**EXCERPT**.

====

# Climbing rope leashes



## Unosmom (May 3, 2009)

I was recently helping out with some rescues and they had couple of these mountain dog leashes that are made from recycled climbing rope, they were super comfortable to hold. 

I want to get one, but I found a slightly cheaper option on ebay which looks very similar and the feedback is good as well. Heavy Duty Climbing Rope Dog Leash 6ft Free Shipping | eBay

But I'm still debating whether to go with mountain dog or not. 

Does anyone use these?


----------



## RawPitbulls (Feb 7, 2013)

I have one of these: Ruffwear Knot-a-Leash
I like it. But, I don't see a reason to choose this over a good quality leather leash.


----------



## Unosmom (May 3, 2009)

> I like it. But, I don't see a reason to choose this over a good quality leather leash.


I've tried ruffwear, but I dont like the texture of nylon handle, I usually use spiffy dog and I love it, but I've probably had it for 3 years now and its starting to look a bit frayed, so I wanted to try something else. I'm not really a big fan of leather leashes, too stiff for my liking.


----------



## MollyWoppy (Mar 19, 2010)

I've got a couple of these leashes. I really, really like them. I prefer the type that does not have metal joining the loops of rope because after a while it rusts. But then again we live by the sea so there is salty air which may not be a problem where you are. This is the leash I let Mol drag around and when it gets dirty I just chuck it in the washing machine. 
I may be biased though, I like rope because it reminds me of genoa and halyard sheets from when I use to sail.


----------



## StdPooDad (Mar 16, 2012)

There's leather, and then there's leather.
I have a couple 1/2" latigo leather leashes that are butter soft.


----------



## RawPitbulls (Feb 7, 2013)

Unosmom said:


> I've tried ruffwear, but I dont like the texture of nylon handle, I usually use spiffy dog and I love it, but I've probably had it for 3 years now and its starting to look a bit frayed, so I wanted to try something else. I'm not really a big fan of leather leashes, too stiff for my liking.

====

**MATERIAL PROVIDED**.

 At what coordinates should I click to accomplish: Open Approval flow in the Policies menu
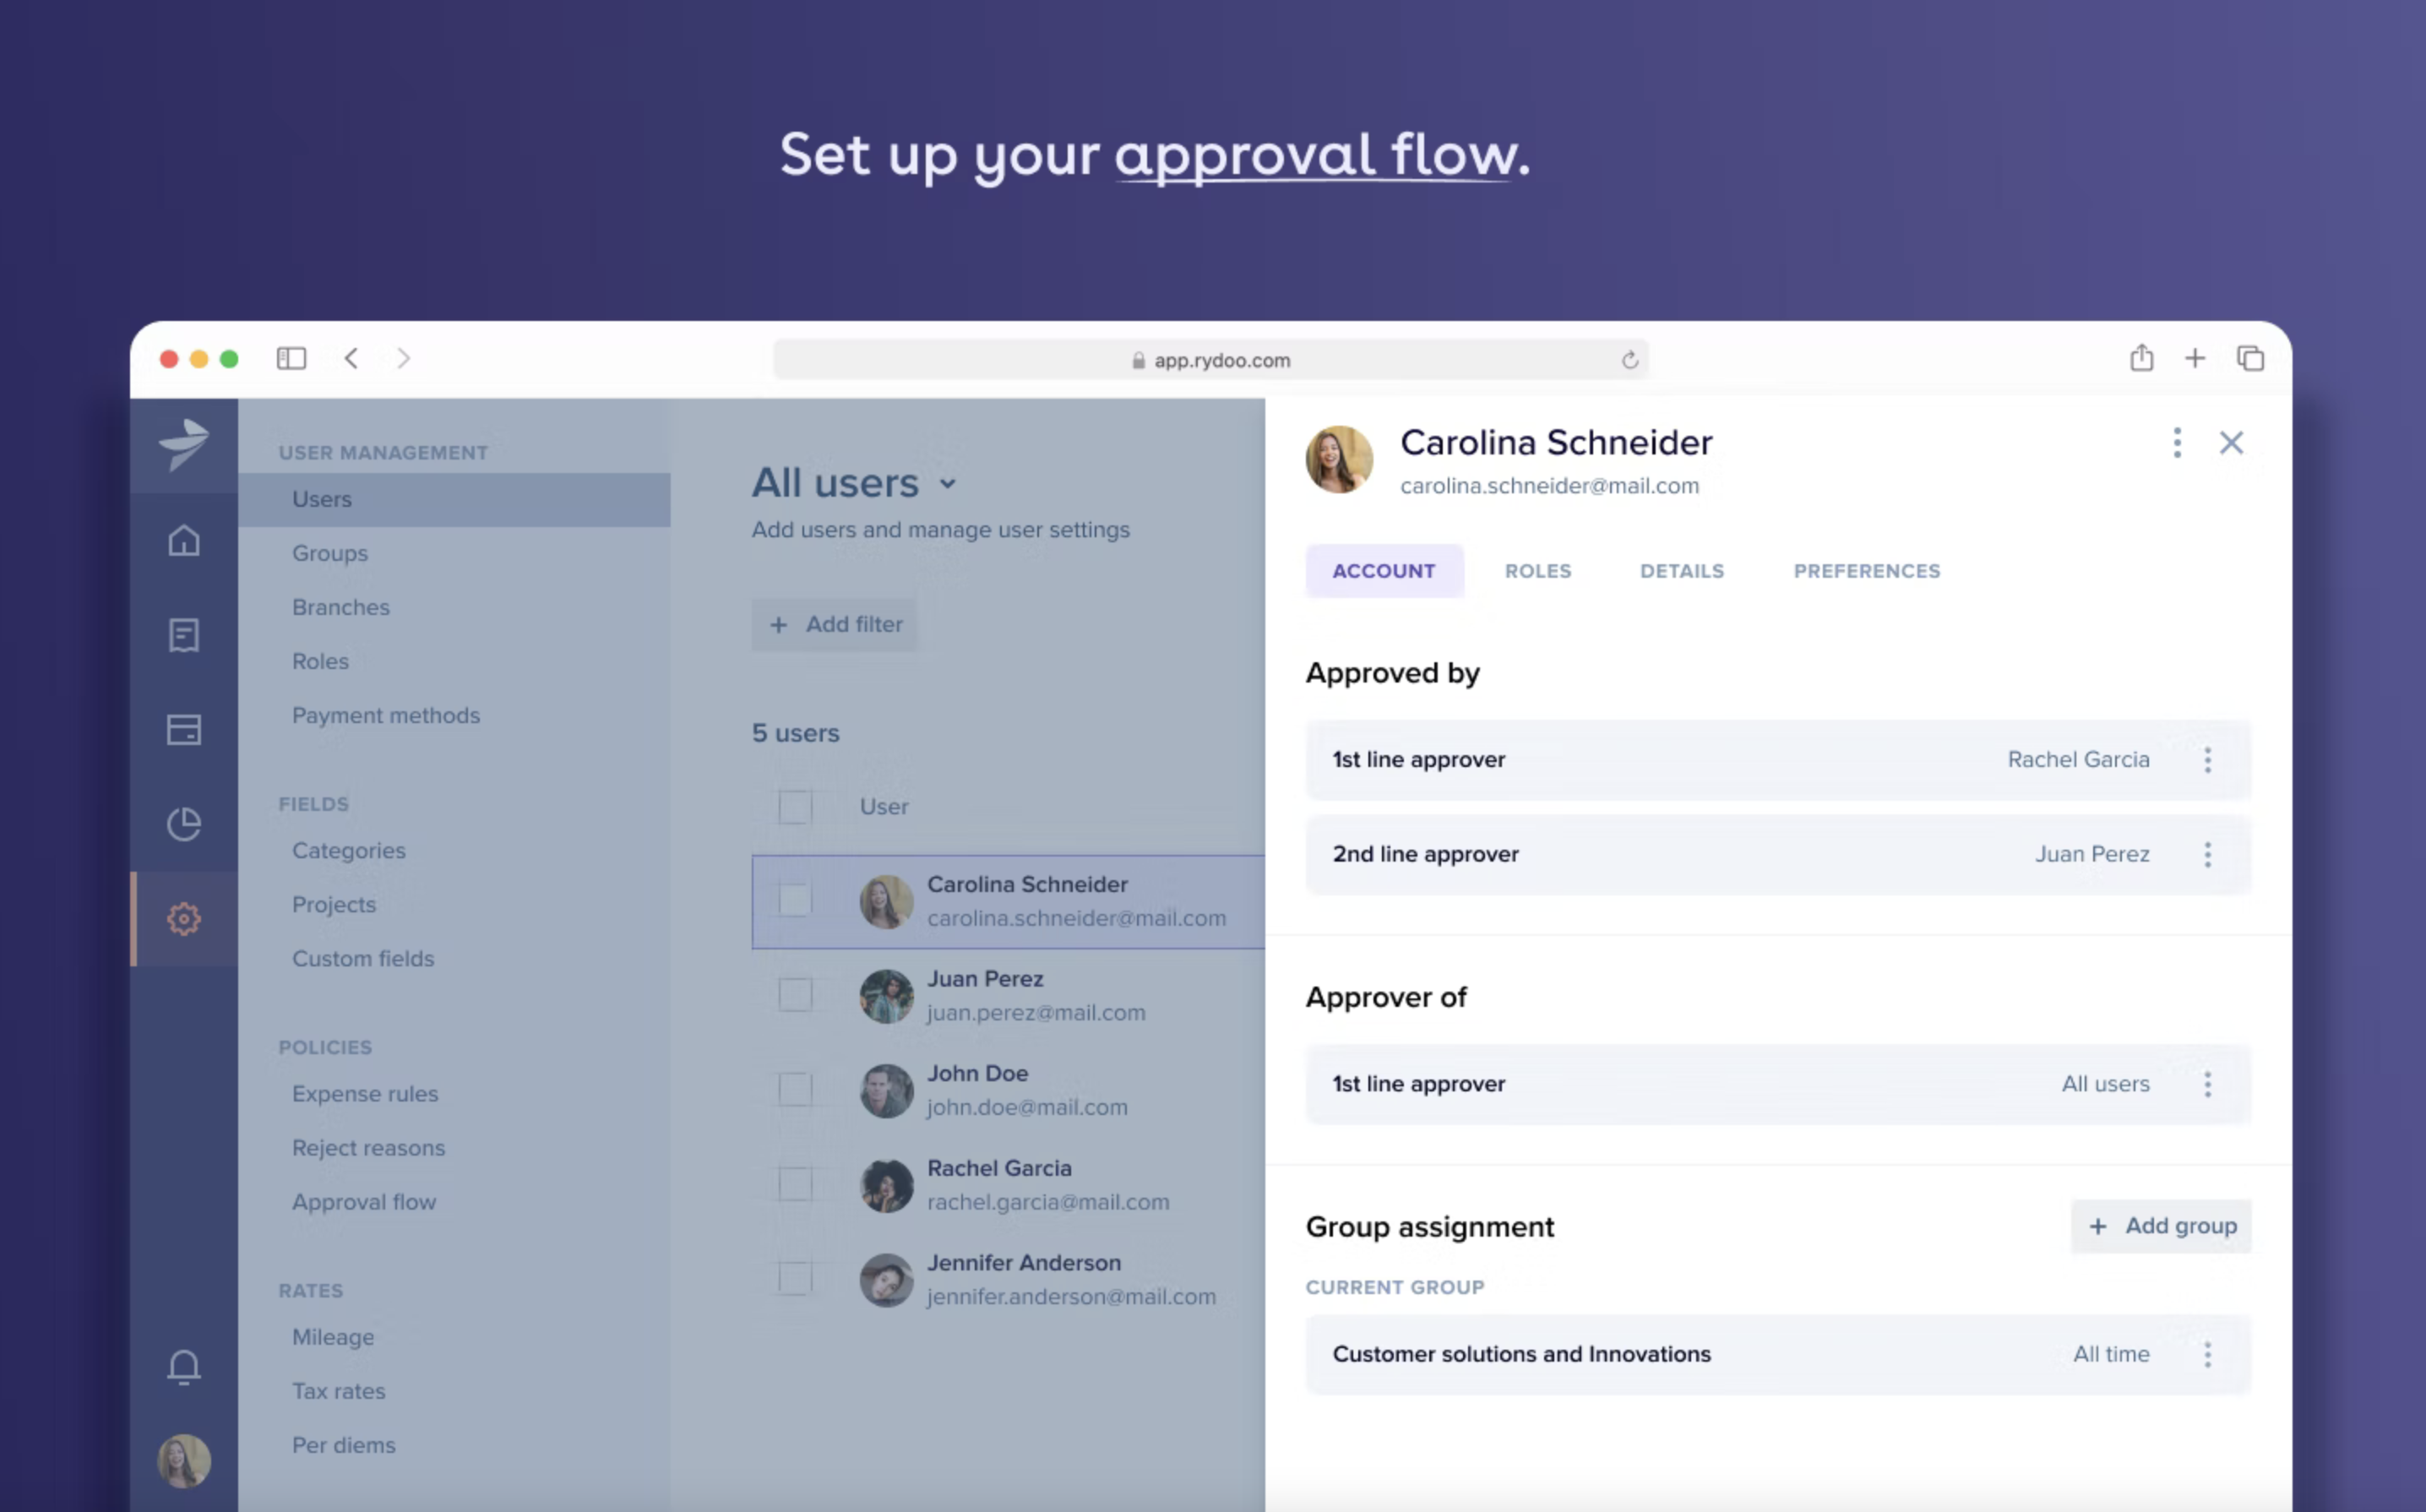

====

Please resume the forum thread on climbing rope leashes after its last post, continuing the discussion in the same style.

There's nice leather and stiff leather. I have leather that is as soft as any other material you could buy. Take a look at www.handcrafteddogcollars.com


----------



## GoingPostal (Sep 5, 2011)

I have several of these from ellas lead and like them. I like color code things so I've got black, blue, red, pink, yellow/black, red/black, maybe some other colors too.


----------



## StdPooDad (Mar 16, 2012)

There is that, but I got my leashes from J & J, they were something like $30 apiece and are gorgeous!
http://www.jjdog.com/



RawPitbulls said:


> There's nice leather and stiff leather. I have leather that is as soft as any other material you could buy. Take a look at www.handcrafteddogcollars.com


----------



## RawPitbulls (Feb 7, 2013)

StdPooDad said:


> There is that, but I got my leashes from J & J, they were something like $30 apiece and are gorgeous!
> J & J Dog Supplies - Dog Training equipment for Dog Obedience, Dog Agility, Dog Flyball, and more.


Is it bad that I am considering ordering 3-4 different leashes off of this site and I JUST spent $250 on a leash?! I think I have an addiction LOL!


----------



## Losech (Jul 10, 2012)

I just get some old climbing rope myself, tie a carabiner or snap to one end, make a loop in the other... A lot cheaper (for me anyway) and I can make it whatever length I need.


----------



## doggiedad (Jan 23, 2011)

i have a leash made out of climbing rope. it's thick and heavy duty.
the fittings are heavy brass. i've never used it. if i found one that
was 12" i would buy it.


----------



## RawPitbulls (Feb 7, 2013)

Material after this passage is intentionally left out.